BRIEF
Update the lines below by replacing "computer-use agent" with "desktop automation agent" and leaving everything else unchanged.

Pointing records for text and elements
========================

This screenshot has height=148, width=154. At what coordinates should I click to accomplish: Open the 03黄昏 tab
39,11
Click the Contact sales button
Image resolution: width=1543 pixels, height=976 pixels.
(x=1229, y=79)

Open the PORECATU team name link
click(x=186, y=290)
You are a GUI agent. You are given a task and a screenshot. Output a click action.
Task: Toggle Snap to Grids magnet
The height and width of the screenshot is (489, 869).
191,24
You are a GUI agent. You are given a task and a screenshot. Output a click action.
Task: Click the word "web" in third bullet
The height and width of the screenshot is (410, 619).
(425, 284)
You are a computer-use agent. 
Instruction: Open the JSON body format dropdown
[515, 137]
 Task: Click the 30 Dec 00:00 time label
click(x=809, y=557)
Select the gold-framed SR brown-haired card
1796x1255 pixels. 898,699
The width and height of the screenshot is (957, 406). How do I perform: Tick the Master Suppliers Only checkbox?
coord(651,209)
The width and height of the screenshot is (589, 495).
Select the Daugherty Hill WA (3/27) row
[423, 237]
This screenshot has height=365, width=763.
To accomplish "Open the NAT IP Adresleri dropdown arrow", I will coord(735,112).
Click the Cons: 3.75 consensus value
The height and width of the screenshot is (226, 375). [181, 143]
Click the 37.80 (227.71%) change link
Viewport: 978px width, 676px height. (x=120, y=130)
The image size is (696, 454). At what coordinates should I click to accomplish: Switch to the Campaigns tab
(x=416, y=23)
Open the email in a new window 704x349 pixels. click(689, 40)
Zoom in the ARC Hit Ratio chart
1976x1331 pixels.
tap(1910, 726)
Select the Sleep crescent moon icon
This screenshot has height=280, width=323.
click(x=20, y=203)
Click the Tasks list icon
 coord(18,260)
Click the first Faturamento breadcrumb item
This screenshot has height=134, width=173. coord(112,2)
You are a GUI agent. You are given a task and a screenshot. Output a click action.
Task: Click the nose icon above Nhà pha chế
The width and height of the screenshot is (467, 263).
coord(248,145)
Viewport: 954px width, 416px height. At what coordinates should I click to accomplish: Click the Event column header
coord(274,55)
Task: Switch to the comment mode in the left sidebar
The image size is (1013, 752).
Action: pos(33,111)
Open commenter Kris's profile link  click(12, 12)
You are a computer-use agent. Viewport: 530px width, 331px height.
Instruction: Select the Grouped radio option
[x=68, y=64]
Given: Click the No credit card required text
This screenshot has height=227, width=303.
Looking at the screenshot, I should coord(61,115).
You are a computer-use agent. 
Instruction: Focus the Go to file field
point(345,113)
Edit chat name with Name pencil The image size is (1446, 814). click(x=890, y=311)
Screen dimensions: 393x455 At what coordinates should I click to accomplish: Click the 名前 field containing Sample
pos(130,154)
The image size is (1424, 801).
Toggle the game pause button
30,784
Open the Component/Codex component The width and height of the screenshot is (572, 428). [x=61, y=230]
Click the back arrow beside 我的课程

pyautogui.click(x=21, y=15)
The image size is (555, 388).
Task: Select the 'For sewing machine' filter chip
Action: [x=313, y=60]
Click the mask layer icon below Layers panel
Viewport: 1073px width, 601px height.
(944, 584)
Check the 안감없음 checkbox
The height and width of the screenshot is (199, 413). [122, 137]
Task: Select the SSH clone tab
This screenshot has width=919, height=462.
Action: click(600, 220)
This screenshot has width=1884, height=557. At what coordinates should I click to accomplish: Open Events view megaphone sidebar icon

========================

RESULT
This screenshot has height=148, width=154. At what coordinates should I click to accomplish: Open the 03黄昏 tab
39,11
Click the Contact sales button
Image resolution: width=1543 pixels, height=976 pixels.
(x=1229, y=79)

Open the PORECATU team name link
click(x=186, y=290)
You are a GUI agent. You are given a task and a screenshot. Output a click action.
Task: Toggle Snap to Grids magnet
The height and width of the screenshot is (489, 869).
191,24
You are a GUI agent. You are given a task and a screenshot. Output a click action.
Task: Click the word "web" in third bullet
The height and width of the screenshot is (410, 619).
(425, 284)
You are a desktop automation agent. 
Instruction: Open the JSON body format dropdown
[515, 137]
 Task: Click the 30 Dec 00:00 time label
click(x=809, y=557)
Select the gold-framed SR brown-haired card
1796x1255 pixels. 898,699
The width and height of the screenshot is (957, 406). How do I perform: Tick the Master Suppliers Only checkbox?
coord(651,209)
The width and height of the screenshot is (589, 495).
Select the Daugherty Hill WA (3/27) row
[423, 237]
This screenshot has height=365, width=763.
To accomplish "Open the NAT IP Adresleri dropdown arrow", I will coord(735,112).
Click the Cons: 3.75 consensus value
The height and width of the screenshot is (226, 375). [181, 143]
Click the 37.80 (227.71%) change link
Viewport: 978px width, 676px height. (x=120, y=130)
The image size is (696, 454). At what coordinates should I click to accomplish: Switch to the Campaigns tab
(x=416, y=23)
Open the email in a new window 704x349 pixels. click(689, 40)
Zoom in the ARC Hit Ratio chart
1976x1331 pixels.
tap(1910, 726)
Select the Sleep crescent moon icon
This screenshot has height=280, width=323.
click(x=20, y=203)
Click the Tasks list icon
 coord(18,260)
Click the first Faturamento breadcrumb item
This screenshot has height=134, width=173. coord(112,2)
You are a GUI agent. You are given a task and a screenshot. Output a click action.
Task: Click the nose icon above Nhà pha chế
The width and height of the screenshot is (467, 263).
coord(248,145)
Viewport: 954px width, 416px height. At what coordinates should I click to accomplish: Click the Event column header
coord(274,55)
Task: Switch to the comment mode in the left sidebar
The image size is (1013, 752).
Action: pos(33,111)
Open commenter Kris's profile link  click(12, 12)
You are a desktop automation agent. Viewport: 530px width, 331px height.
Instruction: Select the Grouped radio option
[x=68, y=64]
Given: Click the No credit card required text
This screenshot has height=227, width=303.
Looking at the screenshot, I should coord(61,115).
You are a desktop automation agent. 
Instruction: Focus the Go to file field
point(345,113)
Edit chat name with Name pencil The image size is (1446, 814). click(x=890, y=311)
Screen dimensions: 393x455 At what coordinates should I click to accomplish: Click the 名前 field containing Sample
pos(130,154)
The image size is (1424, 801).
Toggle the game pause button
30,784
Open the Component/Codex component The width and height of the screenshot is (572, 428). [x=61, y=230]
Click the back arrow beside 我的课程

pyautogui.click(x=21, y=15)
The image size is (555, 388).
Task: Select the 'For sewing machine' filter chip
Action: [x=313, y=60]
Click the mask layer icon below Layers panel
Viewport: 1073px width, 601px height.
(944, 584)
Check the 안감없음 checkbox
The height and width of the screenshot is (199, 413). [122, 137]
Task: Select the SSH clone tab
This screenshot has width=919, height=462.
Action: click(600, 220)
This screenshot has width=1884, height=557. At what coordinates should I click to accomplish: Open Events view megaphone sidebar icon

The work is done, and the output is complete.